Josephine O'Neill (15 December 1905 – 28 February 1968) was an Australian film critic, journalist and poet.

== Early life and education ==
O'Neill was born in Dunedin, New Zealand on 15 December 1905. She was the first-born child of Josephine (née Monaghan) and doctor Eugene Joseph O'Neill. She completed her secondary schooling at St Dominic's College and graduated from the University of Otago in 1927 with a BA.

== Career ==
O'Neill moved to Sydney in 1928 and, with her sister Helen O'Neill, she established Aunt Ann's Aid, based on a London business known as Universal Aunts and the Useful Women. Jobs undertaken included mending clothes, visiting patients, accompanying children and shopping. They advertised in The Sun and The Sydney Morning Herald for two months and in June 1928 The Land announced that it would publish "Aunt Ann", a column answering women's questions on shopping and domestic issues. Aunt Ann's Aid advertised in The Land in 1928 (but no column appeared), and in 1929 in The Muswellbrook Chronicle and The Canberra Times.

O'Neill's short stories and poems appeared in The Sydney Morning Herald, The Sun and the Sydney Mail from 1929.

A short story by O'Neill was included in the 1932 inaugural issue of Ink, published to raise funds to enable the Society of Women Writers of New South Wales to provide assistance to members in need.

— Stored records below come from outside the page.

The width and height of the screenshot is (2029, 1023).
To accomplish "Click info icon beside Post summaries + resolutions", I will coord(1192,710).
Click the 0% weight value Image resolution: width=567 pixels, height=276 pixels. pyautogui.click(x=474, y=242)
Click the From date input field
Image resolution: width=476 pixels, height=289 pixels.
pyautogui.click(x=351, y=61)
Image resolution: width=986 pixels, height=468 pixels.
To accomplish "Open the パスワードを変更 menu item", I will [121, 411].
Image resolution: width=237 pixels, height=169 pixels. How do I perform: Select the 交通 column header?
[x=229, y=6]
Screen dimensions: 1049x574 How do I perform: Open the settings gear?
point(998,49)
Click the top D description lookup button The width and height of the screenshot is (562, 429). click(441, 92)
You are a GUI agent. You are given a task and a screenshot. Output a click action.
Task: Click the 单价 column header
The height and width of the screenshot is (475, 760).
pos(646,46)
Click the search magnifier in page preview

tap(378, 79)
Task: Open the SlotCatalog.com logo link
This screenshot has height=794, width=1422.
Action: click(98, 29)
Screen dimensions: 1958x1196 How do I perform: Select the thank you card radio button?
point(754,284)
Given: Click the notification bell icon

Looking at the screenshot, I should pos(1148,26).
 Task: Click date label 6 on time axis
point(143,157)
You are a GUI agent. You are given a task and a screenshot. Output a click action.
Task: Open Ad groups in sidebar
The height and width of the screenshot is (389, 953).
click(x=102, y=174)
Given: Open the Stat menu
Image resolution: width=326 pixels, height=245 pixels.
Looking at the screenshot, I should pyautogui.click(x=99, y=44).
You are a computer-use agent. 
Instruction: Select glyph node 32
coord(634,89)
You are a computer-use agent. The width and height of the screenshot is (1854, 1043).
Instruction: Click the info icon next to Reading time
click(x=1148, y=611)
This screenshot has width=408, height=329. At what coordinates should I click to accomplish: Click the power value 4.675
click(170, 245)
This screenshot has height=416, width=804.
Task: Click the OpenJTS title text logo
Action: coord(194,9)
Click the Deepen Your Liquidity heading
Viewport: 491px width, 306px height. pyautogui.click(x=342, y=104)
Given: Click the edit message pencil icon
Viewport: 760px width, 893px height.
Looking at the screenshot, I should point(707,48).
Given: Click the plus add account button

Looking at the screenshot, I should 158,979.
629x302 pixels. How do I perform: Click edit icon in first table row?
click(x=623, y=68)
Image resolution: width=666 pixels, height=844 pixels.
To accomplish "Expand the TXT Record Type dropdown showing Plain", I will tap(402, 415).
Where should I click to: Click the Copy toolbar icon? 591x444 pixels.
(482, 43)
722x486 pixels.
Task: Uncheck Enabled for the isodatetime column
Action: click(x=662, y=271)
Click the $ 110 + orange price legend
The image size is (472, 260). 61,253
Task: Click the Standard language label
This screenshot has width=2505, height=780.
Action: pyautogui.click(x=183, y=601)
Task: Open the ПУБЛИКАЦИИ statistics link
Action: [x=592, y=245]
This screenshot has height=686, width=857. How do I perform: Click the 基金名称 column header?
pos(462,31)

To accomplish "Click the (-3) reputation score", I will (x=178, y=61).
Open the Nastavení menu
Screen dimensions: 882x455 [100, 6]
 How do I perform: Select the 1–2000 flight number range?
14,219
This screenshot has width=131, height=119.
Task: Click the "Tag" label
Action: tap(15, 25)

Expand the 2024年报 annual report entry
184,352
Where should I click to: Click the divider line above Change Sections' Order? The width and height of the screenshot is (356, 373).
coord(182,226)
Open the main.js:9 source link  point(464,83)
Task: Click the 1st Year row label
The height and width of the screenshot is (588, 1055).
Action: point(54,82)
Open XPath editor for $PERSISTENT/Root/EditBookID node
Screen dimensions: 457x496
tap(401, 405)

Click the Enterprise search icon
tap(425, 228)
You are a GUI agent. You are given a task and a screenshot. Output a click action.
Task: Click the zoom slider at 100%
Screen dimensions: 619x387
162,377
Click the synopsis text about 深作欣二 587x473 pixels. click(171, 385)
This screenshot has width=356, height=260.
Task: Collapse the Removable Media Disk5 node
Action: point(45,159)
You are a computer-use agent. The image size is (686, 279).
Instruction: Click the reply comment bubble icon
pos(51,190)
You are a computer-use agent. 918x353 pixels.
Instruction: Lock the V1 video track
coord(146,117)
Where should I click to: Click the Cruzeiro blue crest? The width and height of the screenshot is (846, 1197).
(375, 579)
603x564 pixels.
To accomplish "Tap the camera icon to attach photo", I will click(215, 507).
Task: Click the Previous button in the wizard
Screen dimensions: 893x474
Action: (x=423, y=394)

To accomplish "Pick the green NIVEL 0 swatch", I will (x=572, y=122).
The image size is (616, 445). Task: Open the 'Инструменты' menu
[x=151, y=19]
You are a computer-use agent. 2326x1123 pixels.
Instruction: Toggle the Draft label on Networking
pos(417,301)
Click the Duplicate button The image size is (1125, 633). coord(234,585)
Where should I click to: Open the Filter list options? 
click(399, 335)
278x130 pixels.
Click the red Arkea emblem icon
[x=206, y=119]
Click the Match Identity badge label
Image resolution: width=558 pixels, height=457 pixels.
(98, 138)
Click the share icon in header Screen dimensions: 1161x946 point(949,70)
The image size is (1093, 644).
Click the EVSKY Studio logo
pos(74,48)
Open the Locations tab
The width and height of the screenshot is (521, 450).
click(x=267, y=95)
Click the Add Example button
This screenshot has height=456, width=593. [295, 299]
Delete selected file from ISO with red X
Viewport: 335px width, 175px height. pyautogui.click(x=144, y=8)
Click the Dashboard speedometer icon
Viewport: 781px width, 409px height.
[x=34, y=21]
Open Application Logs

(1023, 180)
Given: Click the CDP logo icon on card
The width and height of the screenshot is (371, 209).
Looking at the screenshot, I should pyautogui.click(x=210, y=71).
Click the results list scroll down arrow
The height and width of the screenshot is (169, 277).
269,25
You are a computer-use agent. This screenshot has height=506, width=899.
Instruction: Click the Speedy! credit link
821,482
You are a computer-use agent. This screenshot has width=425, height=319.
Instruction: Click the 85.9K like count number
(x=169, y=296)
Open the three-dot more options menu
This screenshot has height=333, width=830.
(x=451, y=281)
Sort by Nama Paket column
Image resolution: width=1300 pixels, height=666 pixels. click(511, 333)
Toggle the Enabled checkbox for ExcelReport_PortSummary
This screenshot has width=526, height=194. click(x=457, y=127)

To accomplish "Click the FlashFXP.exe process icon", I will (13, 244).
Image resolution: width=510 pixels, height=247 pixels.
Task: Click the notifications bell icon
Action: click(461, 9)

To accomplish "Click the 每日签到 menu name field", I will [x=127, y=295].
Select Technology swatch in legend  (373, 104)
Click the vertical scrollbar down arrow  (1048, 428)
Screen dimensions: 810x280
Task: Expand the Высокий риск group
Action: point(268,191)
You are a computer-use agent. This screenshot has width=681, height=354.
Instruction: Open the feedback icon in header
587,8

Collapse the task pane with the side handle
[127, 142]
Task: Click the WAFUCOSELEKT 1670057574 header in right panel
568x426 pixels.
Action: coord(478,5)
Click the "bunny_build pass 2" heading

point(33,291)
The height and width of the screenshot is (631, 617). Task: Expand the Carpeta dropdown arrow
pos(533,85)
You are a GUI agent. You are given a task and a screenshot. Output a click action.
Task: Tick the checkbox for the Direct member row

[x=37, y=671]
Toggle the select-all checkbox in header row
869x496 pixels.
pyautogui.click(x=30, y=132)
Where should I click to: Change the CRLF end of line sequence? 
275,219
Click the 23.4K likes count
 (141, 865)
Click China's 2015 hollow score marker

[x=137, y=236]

An early film review by O'Neill of Dracula and of the making of Frankenstein appeared in The Sun in December 1931. Two months earlier The Daily Telegraph had published her review of the play Street Scene, produced by Doris Fitton for the Independent Theatre. From May 1932 her reviews were published regularly in "The Daily Telegraph Talkie Section", This Week's Films and other film columns in that paper. She also wrote a chat column, "life-lines" for a year from mid-1939 but her main focus remained on film reviews.

She wrote a film treatment for a biopic on Charles Kingsford-Smith for Ken G. Hall that was not used.

O'Neill appeared on radio in Harry Dearth's "Leave it to the Girls" alongside fellow journalist Elizabeth Riddell and two others from 1951 to 1955.

From 1957 she wrote film and theatre reviews for The Sydney Morning Herald and the "Show Business" column for the Sun-Herald.

O'Neill died suddenly in Sydney of a heart attack on 28 February 1968. In an obituary of fellow critic Sylvia Lawson, Tom O'Regan wrote referred to O'Neill as "the doyenne of Australian film reviewers from the 1940s to her early death in 1968", while ... named her as one of "Australia's first wave of significant film critics, who came to prominence in the 1930s" along with Beatrice Tildeseley, Erle Cox and Kenneth Slessor.